AMSTERDAM — A young Vincent van Gogh was so struck by a dead willow leaning "lonely and melancholy" over a pond near The Hague that he knew at once he had to paint it.
"I'm going to attack it tomorrow morning," he wrote to his brother Theo on July 26, 1882.
The Van Gogh Museum unveiled the painting Thursday, the first addition in five years to its world-famous collection of works by the postimpressionist master.
At a time when the artist was still honing his skills in perspective, anatomy and proportion using pen and pencil sketches, the watercolor was a bolt from the blue, although its muted tones are still a far cry from the exuberant and colorful oil paintings that characterized Van Gogh's later works.
"It's a very elaborate, well done watercolor and that's quite extraordinary in this period of Van Gogh's oeuvre," said Marije Vellekoop, the museum's curator of prints and drawings. "Out of the blue, in the summer, in July, he makes a series of watercolors ... with a lot of detail, but also very painterly, fluent."
The willow trunk droops over the water and a path wends its way to the horizon, where a windmill stands near a railroad depot.

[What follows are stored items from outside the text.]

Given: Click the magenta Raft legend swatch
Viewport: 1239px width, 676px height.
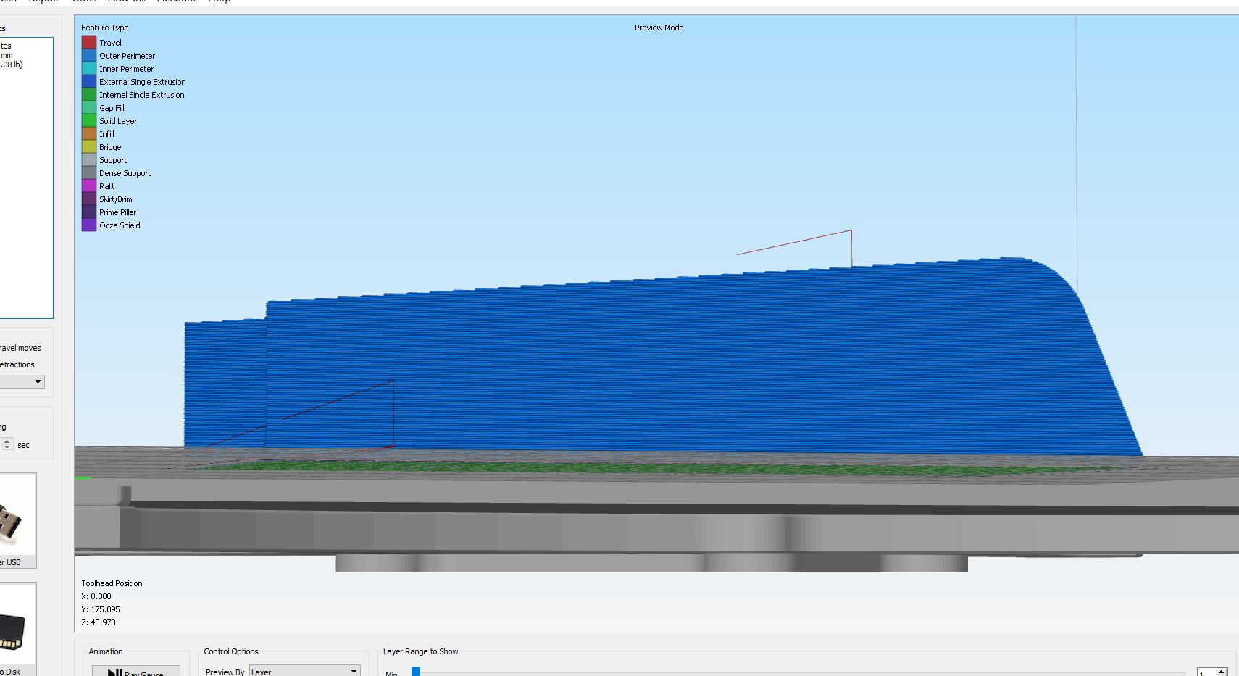Looking at the screenshot, I should tap(89, 186).
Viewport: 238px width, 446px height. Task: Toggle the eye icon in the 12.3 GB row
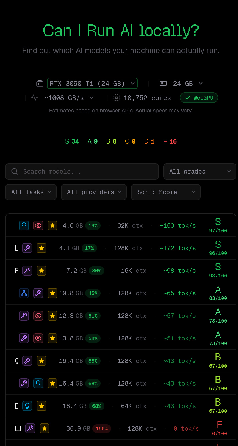tap(38, 316)
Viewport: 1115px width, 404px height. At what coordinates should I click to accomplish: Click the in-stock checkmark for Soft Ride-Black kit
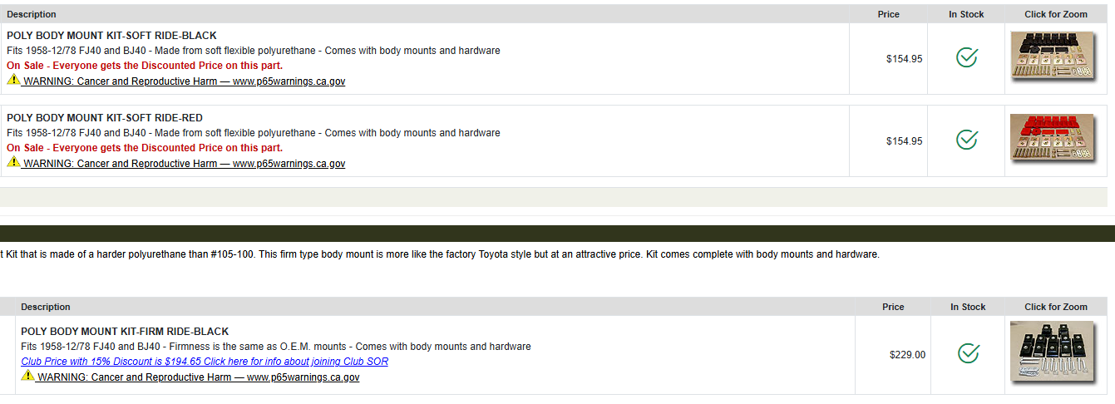point(966,58)
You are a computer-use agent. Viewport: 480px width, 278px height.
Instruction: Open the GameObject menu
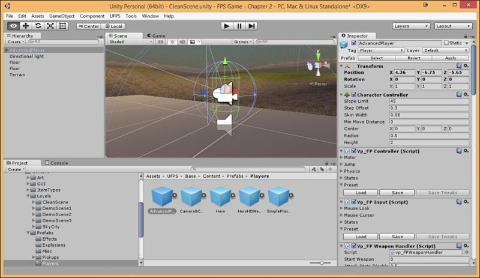point(62,16)
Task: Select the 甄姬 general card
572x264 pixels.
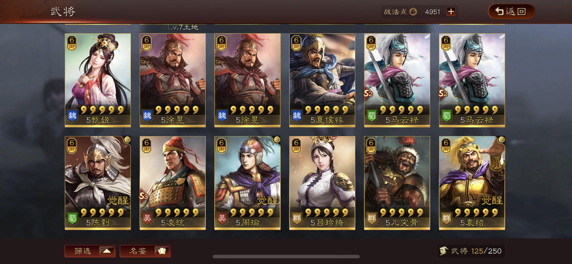Action: [98, 80]
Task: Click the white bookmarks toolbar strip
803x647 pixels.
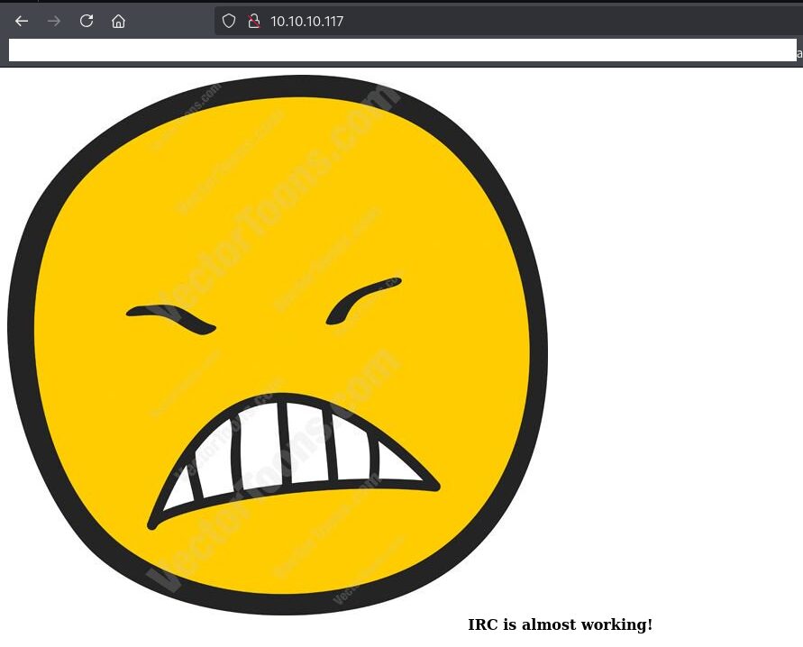Action: [397, 50]
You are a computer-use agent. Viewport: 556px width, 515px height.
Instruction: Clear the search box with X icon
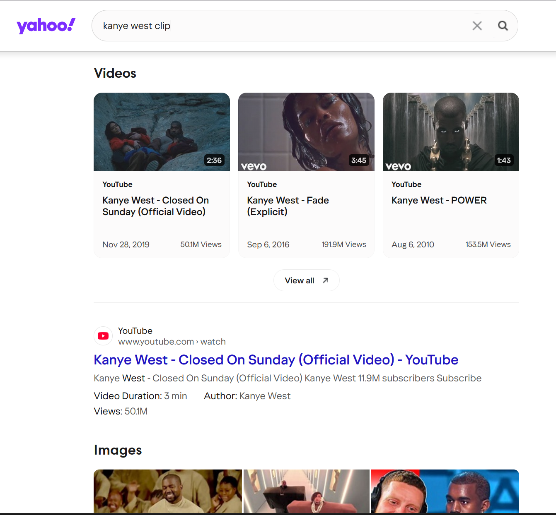[477, 26]
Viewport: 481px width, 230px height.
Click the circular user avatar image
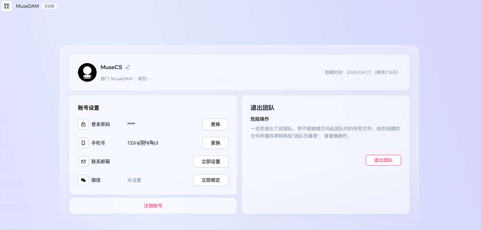[x=87, y=72]

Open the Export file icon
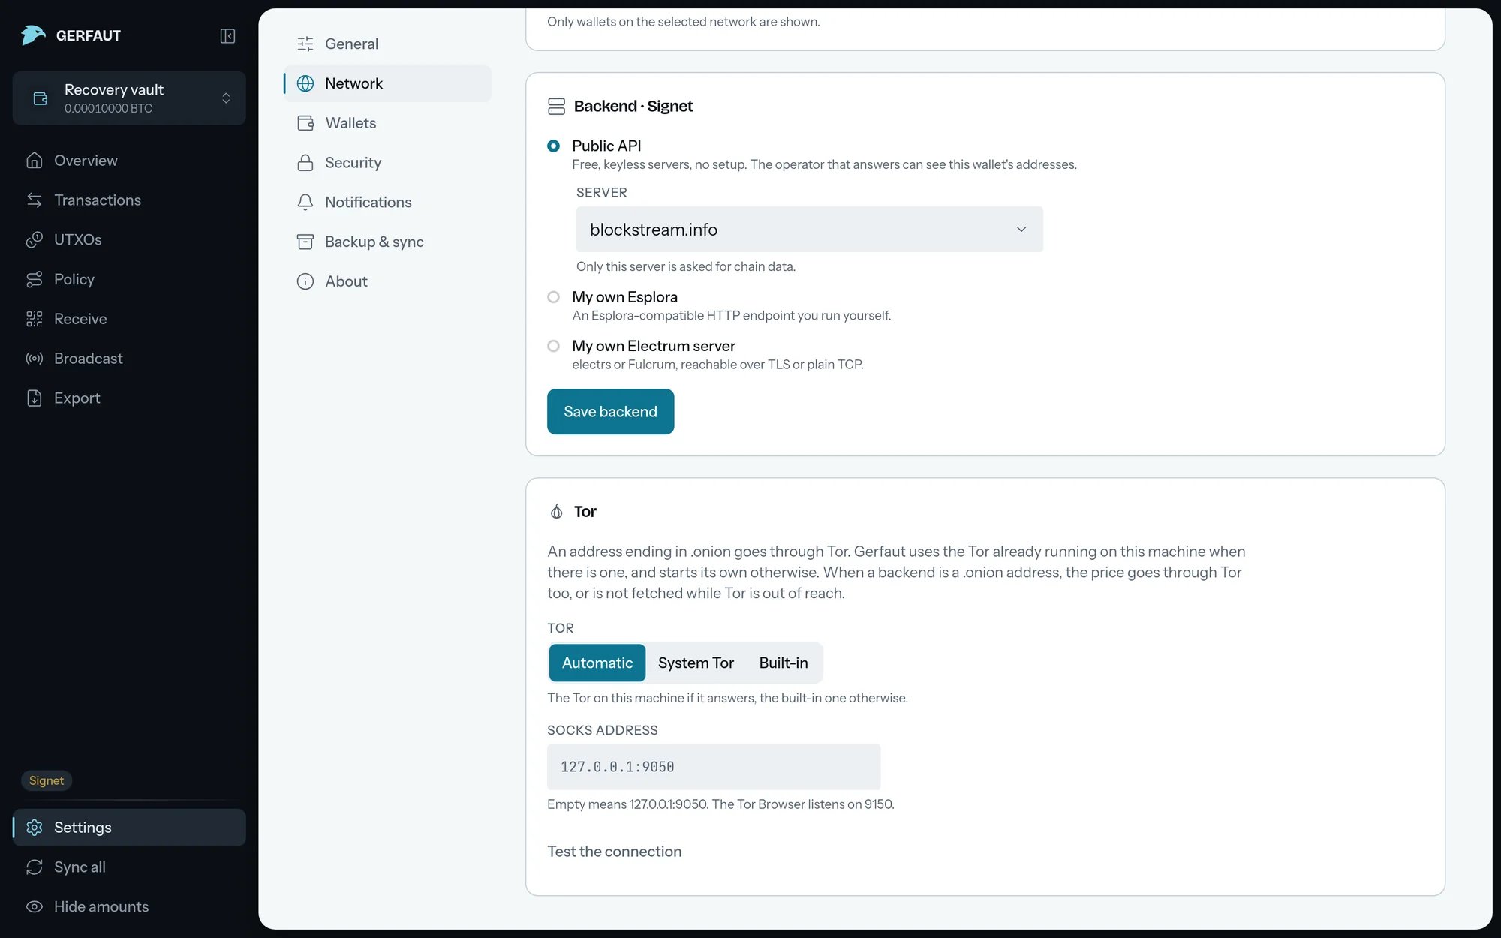click(x=35, y=398)
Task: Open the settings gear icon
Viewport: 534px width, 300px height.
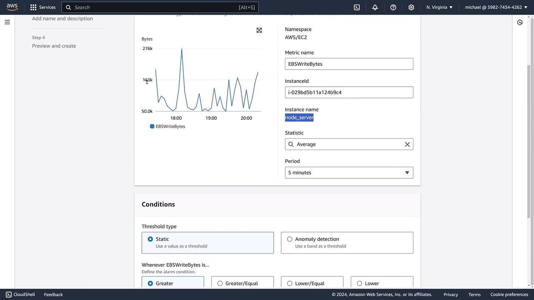Action: tap(411, 7)
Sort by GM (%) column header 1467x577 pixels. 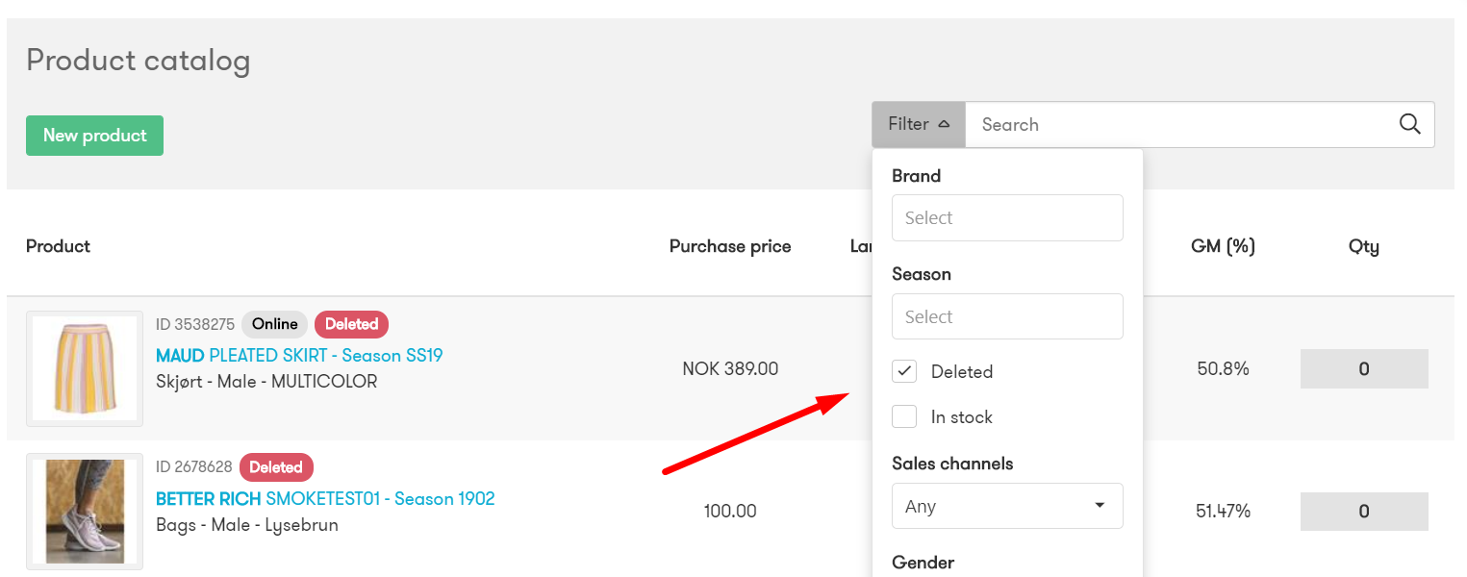tap(1223, 246)
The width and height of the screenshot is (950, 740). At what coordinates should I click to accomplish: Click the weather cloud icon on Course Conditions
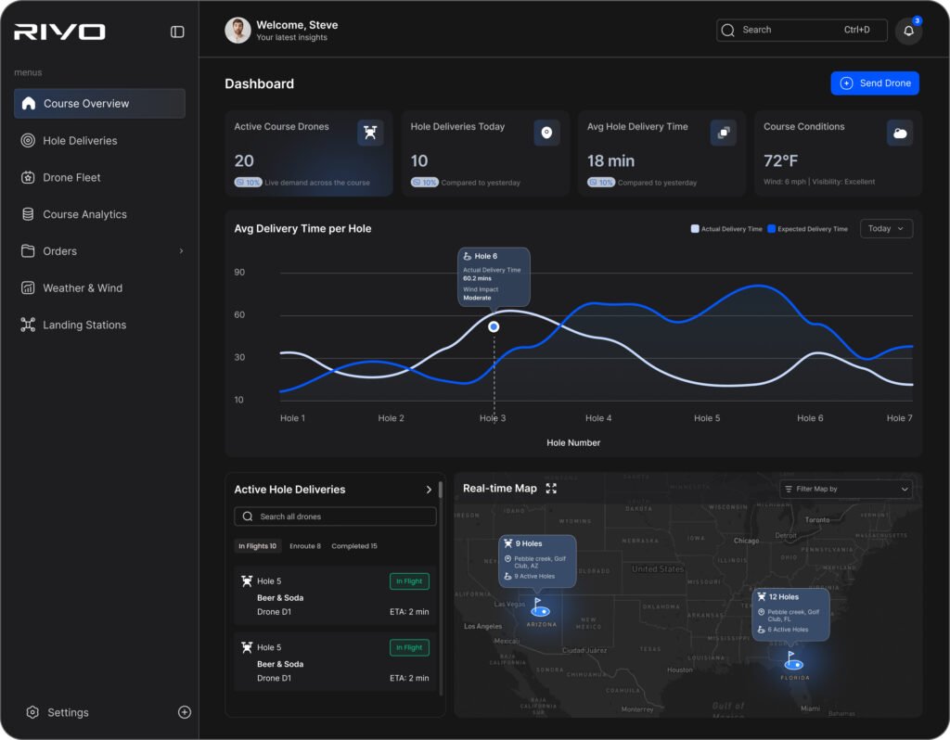[x=899, y=133]

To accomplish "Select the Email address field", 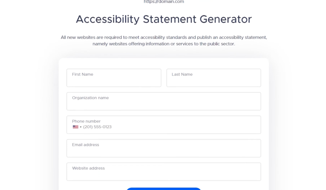I will [164, 148].
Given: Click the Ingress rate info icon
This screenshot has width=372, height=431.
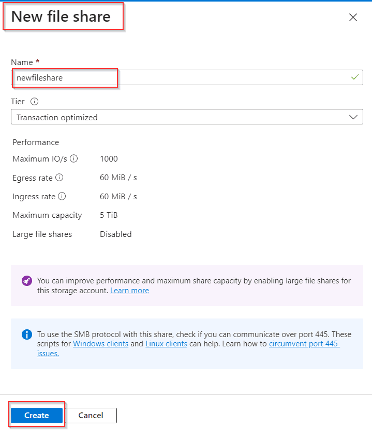Looking at the screenshot, I should (62, 197).
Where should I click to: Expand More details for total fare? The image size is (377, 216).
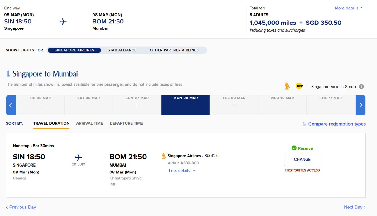point(348,8)
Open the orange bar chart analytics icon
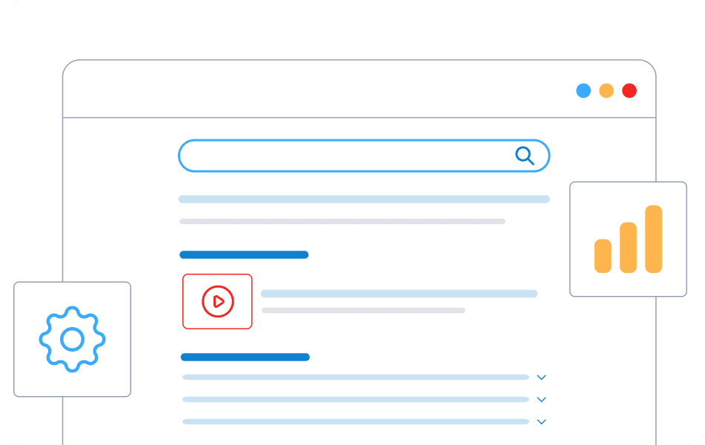The width and height of the screenshot is (705, 445). (628, 239)
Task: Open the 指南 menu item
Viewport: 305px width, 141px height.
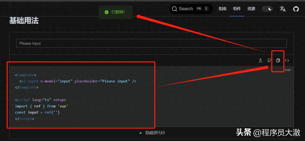Action: (x=222, y=9)
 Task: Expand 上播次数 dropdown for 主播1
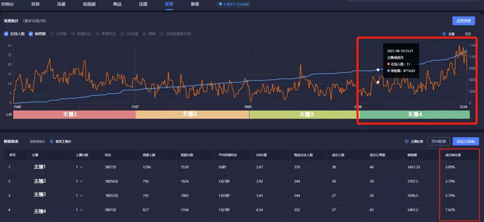point(81,167)
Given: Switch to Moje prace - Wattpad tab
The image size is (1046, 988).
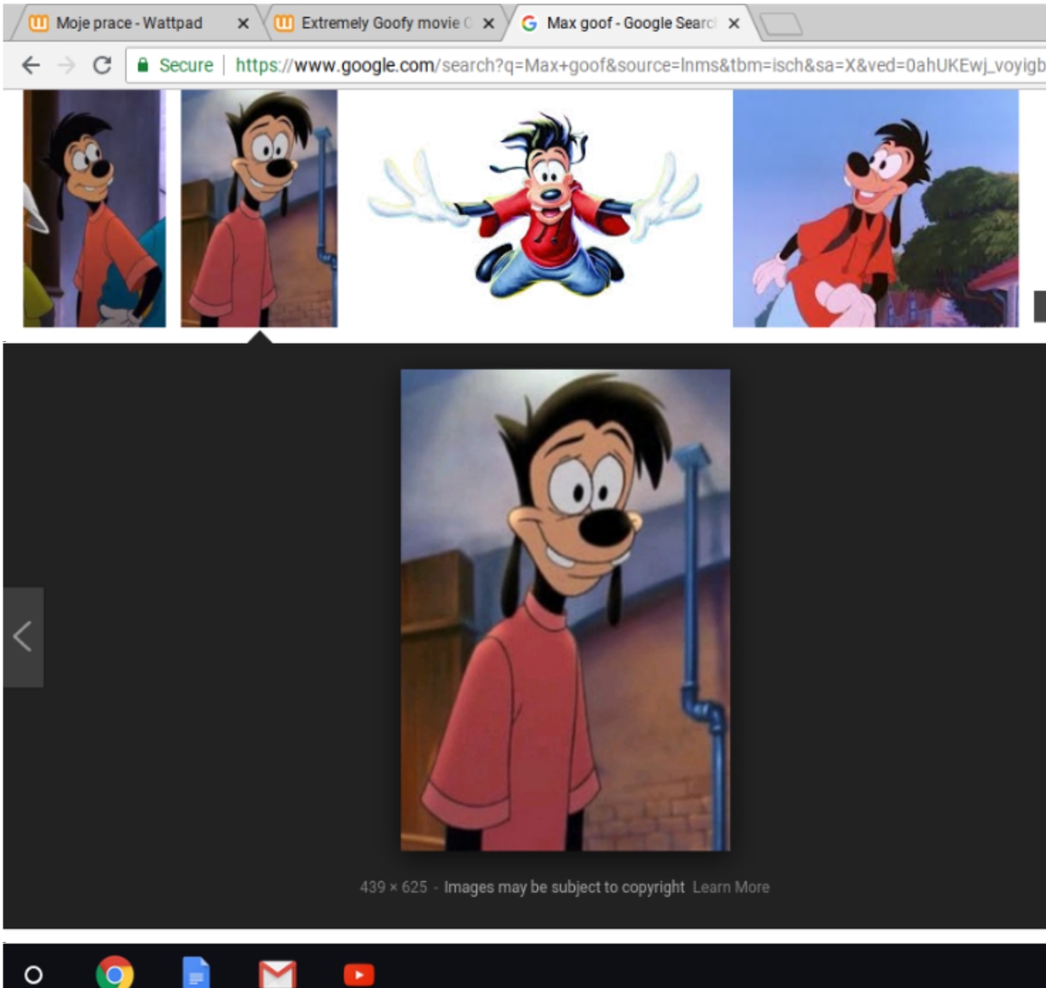Looking at the screenshot, I should (x=128, y=24).
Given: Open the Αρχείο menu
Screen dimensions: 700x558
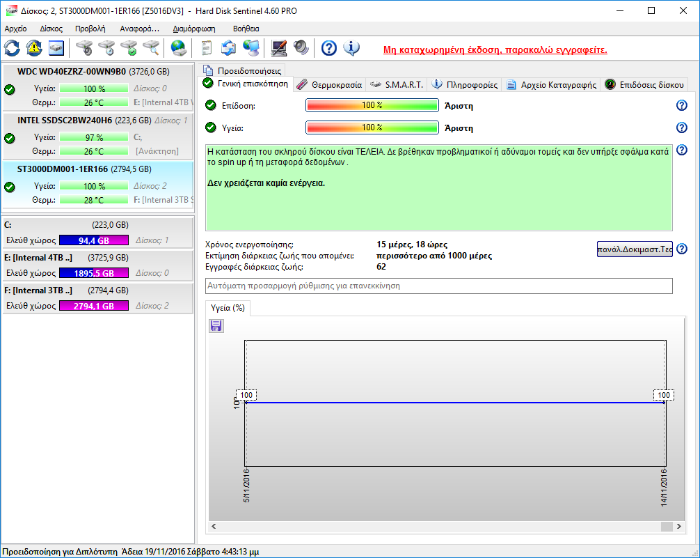Looking at the screenshot, I should (15, 29).
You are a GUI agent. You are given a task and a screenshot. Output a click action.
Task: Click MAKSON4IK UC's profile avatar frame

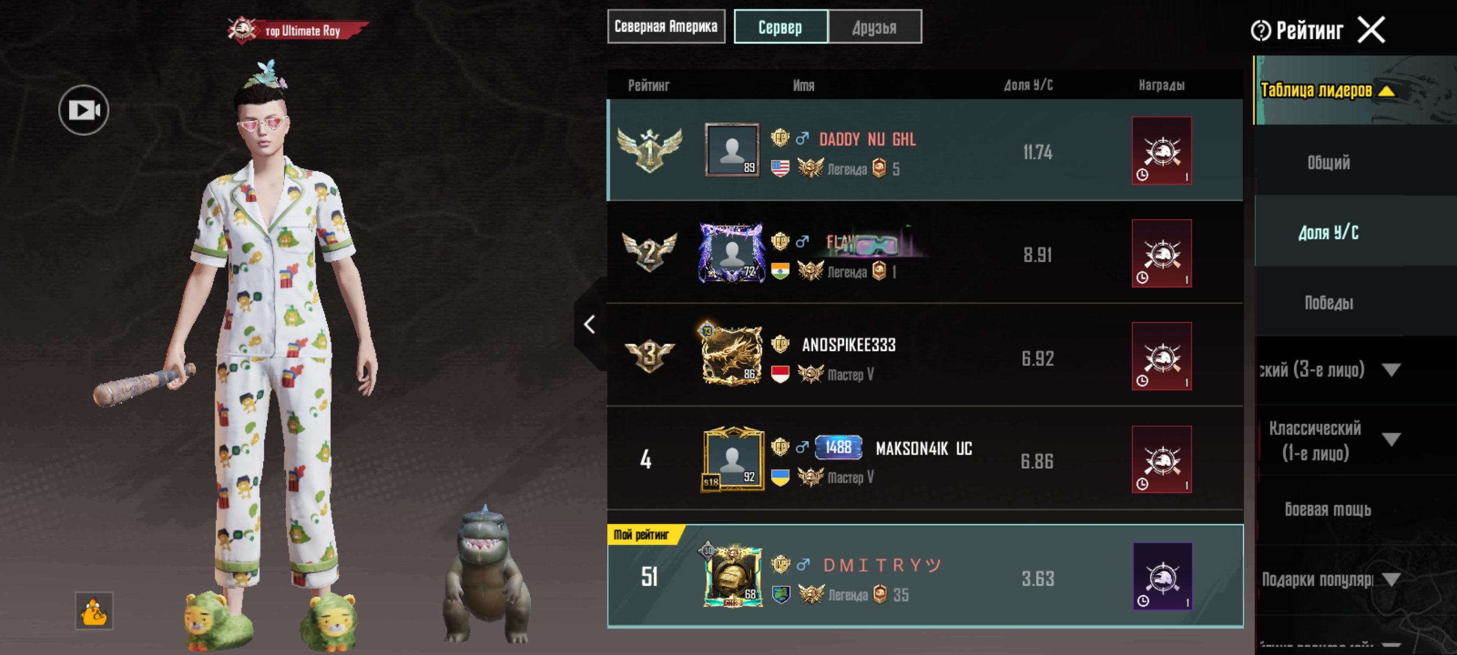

Not unusually for a Dutch summer, gray clouds dominate the sky, but Van Gogh also captured the occasional splash of deep blue as the clouds broke. The sky was almost identical Thursday morning – low gray clouds scudding over the landmark Amsterdam museum – as director Axel Rueger revealed the painting to the media.
Rueger said the painting, bought at auction in London earlier this year for (EURO)1.5 million ($1.9 million), filled a gap in the museum's collection of Van Gogh works.
"What's so special is it is for the first time a rather substantial work that he executes in color," Rueger told The Associated Press. "It comes from a very small group of works he makes at the time and we didn't have anything like that in our collection."
For now, it will hang at the Van Gogh Museum. Later this year it and dozens of other paintings will be shifted across the Amstel River to the Hermitage Amsterdam while the Van Gogh Museum closes for several months for renovations.
Van Gogh wrote enthusiastically to Theo a few days after completing the painting, and included a sketch. The letter, on faded brown paper, hangs next to the completed painting in the museum. In it, Van Gogh says he considers the willow the best of a series of watercolors he painted that summer.
"I think he was very happy with the result and he was also confident that he could also work with color," said Vellekoop.